CVE-2024-24215
Description
An issue in the component /cgi-bin/GetJsonValue.cgi of Cellinx NVT Web Server 5.0.0.014 allows attackers to leak configuration information via a crafted POST request.
AI Insight
LLM-synthesized narrative grounded in this CVE's description and references.
Cellinx NVT Web Server 5.0.0.014 leaks configuration via crafted POST to /cgi-bin/GetJsonValue.cgi.
Vulnerability
The vulnerability resides in the /cgi-bin/GetJsonValue.cgi component of Cellinx NVT Web Server version 5.0.0.014. An attacker can send a crafted POST request to this endpoint, which results in the disclosure of configuration information. The issue is present in the specified version and likely earlier versions [1].
Exploitation
An attacker with network access to the web server can exploit this vulnerability by sending a specially crafted POST request to /cgi-bin/GetJsonValue.cgi. No authentication is required. The exact parameters or payload are not detailed in the available references, but the request triggers the leakage of configuration data [1].
Impact
Successful exploitation allows an attacker to obtain sensitive configuration information from the server. This could include system settings, credentials, or other internal details that may facilitate further attacks. The confidentiality of the system is compromised [1].
Mitigation
As of the publication date (2024-02-08), no official patch or workaround has been disclosed in the available references. Users should monitor vendor updates for a fix. If possible, restrict access to the /cgi-bin/GetJsonValue.cgi endpoint via network controls or firewall rules [1].

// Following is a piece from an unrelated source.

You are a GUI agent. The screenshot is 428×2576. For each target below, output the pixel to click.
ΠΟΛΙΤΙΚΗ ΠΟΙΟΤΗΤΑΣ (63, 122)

AI Insight generated on May 25, 2026. Synthesized from this CVE's description and the cited reference URLs; citations are validated against the source bundle.
Affected products
2- Cellinx/NVT Web Serverdescription
- Range: 5.0.0.014
Patches
0No patches discovered yet.
Vulnerability mechanics
AI mechanics synthesis has not run for this CVE yet.
References
3News mentions
0No linked articles in our index yet.